VIMS Department: Environmental and Aquatic Animal Health
Degree sought: PhD
Advisor(s): Stephen Kaattari and Michael Unger
Undergraduate degree and alma mater: Carnegie Mellon University – BS in Biological Sciences with College Research Honors
My research interests broadly include biology, chemistry, and environmental science. My dissertation research entails developing an antibody-based biosensor for the rapid detection of environmental pollutants in water. Specifically, I am focusing on the detection and quantification of water-soluble polycyclic aromatic hydrocarbons (PAHs), which are found in petroleum or from the incomplete combustion of organic matter. They are toxic and carcinogenic to humans and aquatic organisms. Conventional PAH detection methods are labor-intensive and often only conducted in a laboratory. The aim of this biosensor tool is to be rapid, portable, and sensitive. Since its development, I have employed the biosensor in field applications where I have monitored creek/pond water during a storm event and estuarine water (Elizabeth River, Norfolk, VA, USA) during the dredging of PAH-contaminated sediments. With rapid, reliable methods for environmental monitoring, more information can be obtained to help make more informed decisions about the world around us.

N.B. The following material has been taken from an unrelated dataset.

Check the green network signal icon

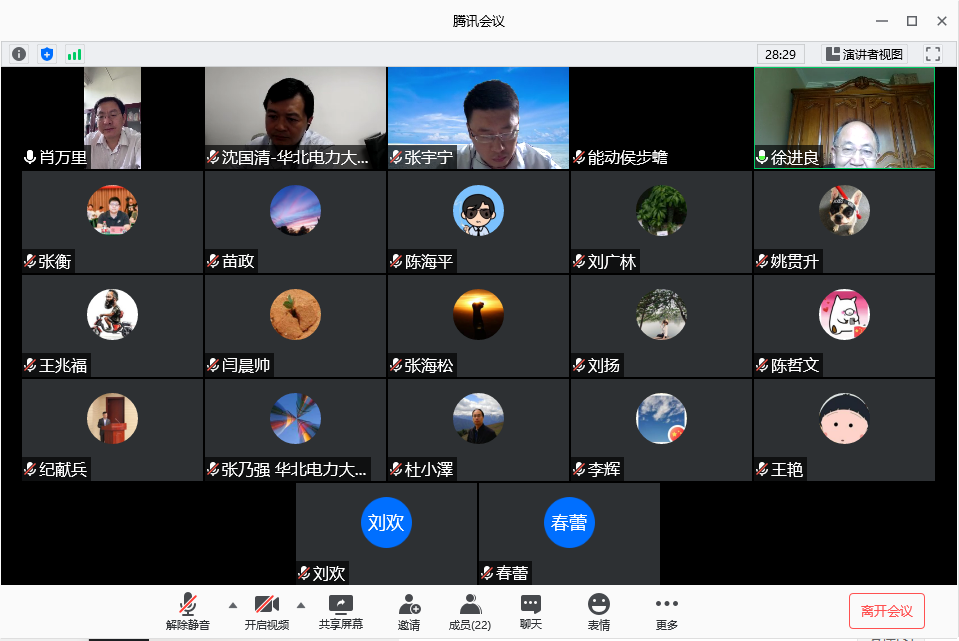[x=74, y=54]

I am a strong advocate for experiential learning. I chose to be involved in the GK-12 program because it affords many opportunities for experiential learning for all participants – students, teachers, and Fellows. The GK-12 program has provided me an excellent platform to actively engage students in my research and to provide me with the experience of teaching and communicating my research to more diverse audiences.